Souvent, aux premières heures de la nuit,
On entendait gronder la colère du monde.
Alors, la vie se retirait, se mettait en attente,
Oiseau prolongeant en rêve sa volée.

 

Lorsque la souffrance se défroissait,
Les bambins, un à un, venaient se coucher dans ses plis.
Ils avaient oublié leurs visages dans les feuilles
Et ne savaient quel voyage poursuivre ;
Dans quel château hanté s’ébattent les licornes,
Vers quel contre-jour on navigue.

 

C’était un temps délicieusement lent.
On se tenait serré comme une meute d’enfants.
Nous avions des refuges, des territoires
Pour braconner les songes,
Des goélettes ancrées en des ports défunts.

 

 

Sans hâte, nous approchions de la terre qui nous ressemble.
On y vendange le vin de l’ivresse mystique.
Est-ce si loin en nos mémoires
Que nous n’osions en franchir le seuil ?
L’homme de toutes les soifs marche en quête d’eau vive,
Alors que le temps saigne encor de quelque mal.

 

 

Nous douterons. Ce sera notre dernière sueur.
Viendra le remords taillé dans le vieux tissu du jour.
On ne poursuit sa route
Que la tête tournée vers le couchant.
Nous avons pris ce siècle à bras-le-corps
Et c'est tant pis si nos désirs
Ne forment plus qu'une croix sur la terre dure.
Demain, l'un de nous dessinera une lampe
Et nous serons oublieux de la lumière.

 

 

Ce chemin, à l’orée, est celui où, sans fin, nous revenons.
Il y aurait mille possibilités de nous perdre.
Passez votre route, dit le sage.
Ne vous inquiétez pas de savoir où elle conduit.
Ailleurs n’est jamais autre part qu’en soi.

 

 

D'autres eaux plus vivantes nous emporteront,
Nous baisserons les yeux et la rive laissera gémir ses ronces.
Nous y poserons le pied,
Sachant que nous n'arrêterons plus de marcher.
Avec le temps, nous composerons un tissage,
Dont la trame guerroiera avec les éclairs dans le vent.

 


Ne restons pas à pleurer ce qui n'est plus.
Sur nos épaules, prenons ce restant de lumière.
Rafraîchissons-nous de cette eau de cendre que le désert exsude encore.
L'horizon s'oblitère.

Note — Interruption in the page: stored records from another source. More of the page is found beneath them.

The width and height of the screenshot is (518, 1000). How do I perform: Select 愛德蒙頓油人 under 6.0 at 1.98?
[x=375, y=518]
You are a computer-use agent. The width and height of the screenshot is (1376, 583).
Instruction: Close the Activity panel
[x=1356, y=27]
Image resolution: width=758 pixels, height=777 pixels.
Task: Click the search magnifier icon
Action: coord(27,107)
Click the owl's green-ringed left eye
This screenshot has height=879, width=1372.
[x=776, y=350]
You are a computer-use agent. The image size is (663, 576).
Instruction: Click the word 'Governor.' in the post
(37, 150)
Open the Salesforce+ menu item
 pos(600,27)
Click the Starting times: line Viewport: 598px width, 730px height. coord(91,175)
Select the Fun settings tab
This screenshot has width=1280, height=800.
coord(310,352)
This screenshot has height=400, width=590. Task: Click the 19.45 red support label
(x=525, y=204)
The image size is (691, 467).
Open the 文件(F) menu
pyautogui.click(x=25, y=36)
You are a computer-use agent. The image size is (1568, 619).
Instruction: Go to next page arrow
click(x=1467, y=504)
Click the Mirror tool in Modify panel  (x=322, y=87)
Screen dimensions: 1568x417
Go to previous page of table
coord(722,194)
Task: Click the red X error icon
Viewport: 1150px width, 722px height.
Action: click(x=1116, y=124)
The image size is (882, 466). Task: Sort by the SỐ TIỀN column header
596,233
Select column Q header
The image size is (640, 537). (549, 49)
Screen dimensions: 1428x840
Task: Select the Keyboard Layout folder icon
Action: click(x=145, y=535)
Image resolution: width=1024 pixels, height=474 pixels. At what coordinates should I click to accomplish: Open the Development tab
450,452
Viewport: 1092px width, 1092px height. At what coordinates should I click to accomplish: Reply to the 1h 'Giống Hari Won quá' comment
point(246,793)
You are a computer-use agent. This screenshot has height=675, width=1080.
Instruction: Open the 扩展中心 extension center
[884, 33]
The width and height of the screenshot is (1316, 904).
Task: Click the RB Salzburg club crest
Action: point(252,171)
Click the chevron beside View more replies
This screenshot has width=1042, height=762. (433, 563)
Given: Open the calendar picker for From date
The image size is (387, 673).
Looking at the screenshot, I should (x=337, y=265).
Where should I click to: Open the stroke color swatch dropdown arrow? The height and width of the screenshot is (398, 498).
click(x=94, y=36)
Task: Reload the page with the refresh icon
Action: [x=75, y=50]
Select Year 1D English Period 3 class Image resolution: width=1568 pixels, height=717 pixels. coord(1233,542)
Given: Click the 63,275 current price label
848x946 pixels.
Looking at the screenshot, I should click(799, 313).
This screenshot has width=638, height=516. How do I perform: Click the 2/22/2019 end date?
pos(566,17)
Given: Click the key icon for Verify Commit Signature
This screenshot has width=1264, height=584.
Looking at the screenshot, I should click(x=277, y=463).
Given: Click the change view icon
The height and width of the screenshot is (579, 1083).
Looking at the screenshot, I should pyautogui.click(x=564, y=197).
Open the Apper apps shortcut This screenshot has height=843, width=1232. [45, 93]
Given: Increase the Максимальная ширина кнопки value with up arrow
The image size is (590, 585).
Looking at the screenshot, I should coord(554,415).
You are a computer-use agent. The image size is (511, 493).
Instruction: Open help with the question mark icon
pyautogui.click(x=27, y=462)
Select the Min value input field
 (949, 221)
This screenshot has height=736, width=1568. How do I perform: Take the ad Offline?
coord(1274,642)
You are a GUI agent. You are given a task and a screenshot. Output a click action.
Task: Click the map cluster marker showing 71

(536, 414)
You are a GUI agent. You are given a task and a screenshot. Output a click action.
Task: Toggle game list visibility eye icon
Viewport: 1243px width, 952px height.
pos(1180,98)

Il n'est plus qu'un vestige au fond de l'esprit.
De l'avoir trop contemplé nous rendit aveugles.

 


Les pluies ne nous apaiseront pas.
Nous nous laisserons mener par elles
Vers des pays de lacs et de brumes.
On y vendange un vin noir que nous boirons,
On y moissonne des chagrins d'hiver
Et nous y vieillirons parmi des arbres aux anxieuses ramures.


 

Armelle BARGUILLET HAUTELOIRE ( Extraits de « Profil de la Nuit » )

 

Prix Saint-Cricq-Theis de l'Académie française  (1987)  - Prix  Renaissance de poésie (2001)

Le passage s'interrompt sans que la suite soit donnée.